__EXERCISE DETAILS__:
Say whether each statement agrees with the text about the film "The Diving Bell and the Butterfly." Answer yes or no, and quote the words from the text that decide it. 1. Bauby had his stroke on December 8, 1995. 2. Bauby could blink only his right eyelid. 3. Bauby's memoirs came out after his death.

__SELECTED TEXT__:
◆ ◆ ◆

Jean-Dominique Bauby is shown his memoirs

The Vatican daily L’Osservatore Romano has praised the new film “The Diving Bell and the Butterfly,” which recounts the real-life story of a French journalist who became completely paralyzed at the age of 43 and was only able to communicate by blinking an eyelid.
 
The film tells the story of husband and father of three Jean-Dominique Bauby, the successful editor of the magazine Elle, who suffered a stroke on December 8, 1995, and was afterwards stricken with “Locked-in Syndrome,” in which all physical functions cease but mental faculties remain intact.

“The Diving Bell and the Butterfly” was directed by American Jewish director Julian Schnabel.  Actor Mathieu Amalric plays Bauby, “who is a complete prisoner of his own body and is only able to blink his left eye-lid,” L’Osservatore Romano reports.

“Completely in tune with his situation of handicap and suffering, listening to the voices of his brain and not his mouth, as if we were a privileged audience, we witness Bauby’s slow realization of his new and precarious existence.  First, as a complete rejection of life and of the future,” and later with “the acceptance of this unnatural and incredible reality.”

Thanks to the help of a Christian speech therapist, “he is able to communicate with the outside world and thus dictate his memoirs, which would be published ten days before his death under the title of ‘The Diving Bell and the Butterfly’.”

◆ ◆ ◆

__DATA PROVIDED__:
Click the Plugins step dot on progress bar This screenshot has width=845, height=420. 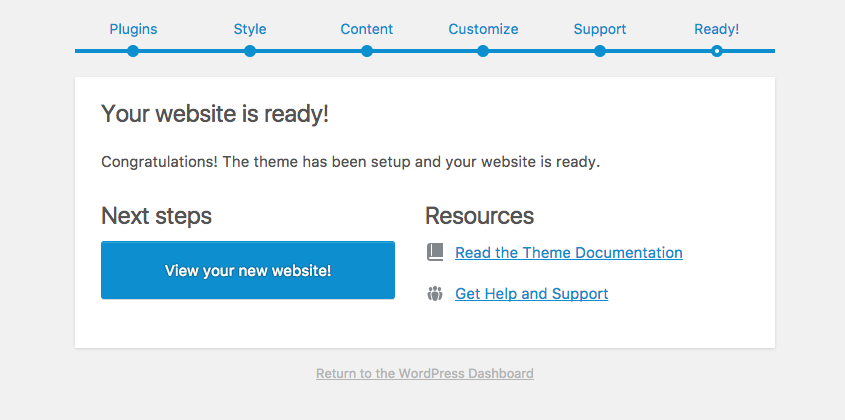(133, 51)
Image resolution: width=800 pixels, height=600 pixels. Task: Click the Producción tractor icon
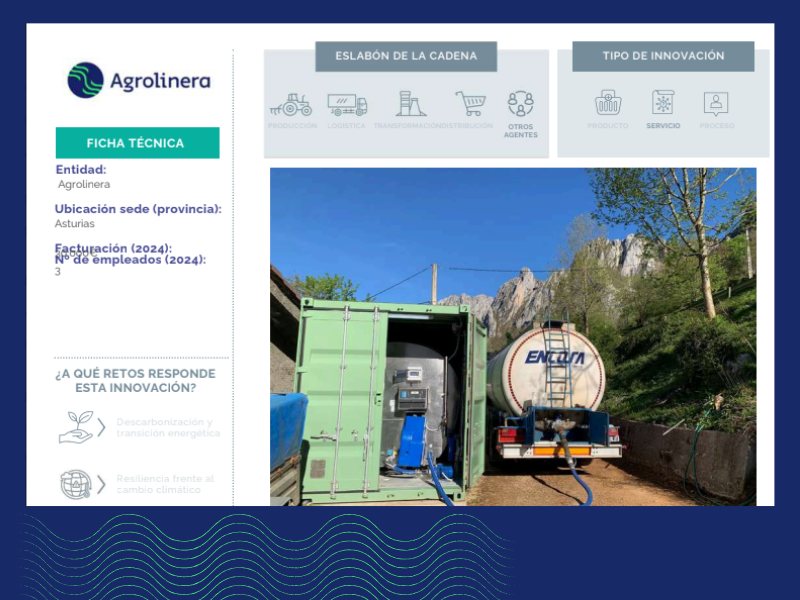[291, 105]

◆ ◆ ◆

__SOLUTION__:
1. Yes: "who suffered a stroke on December 8, 1995"
2. No: "is only able to blink his left eye-lid"
3. No: "which would be published ten days before his death"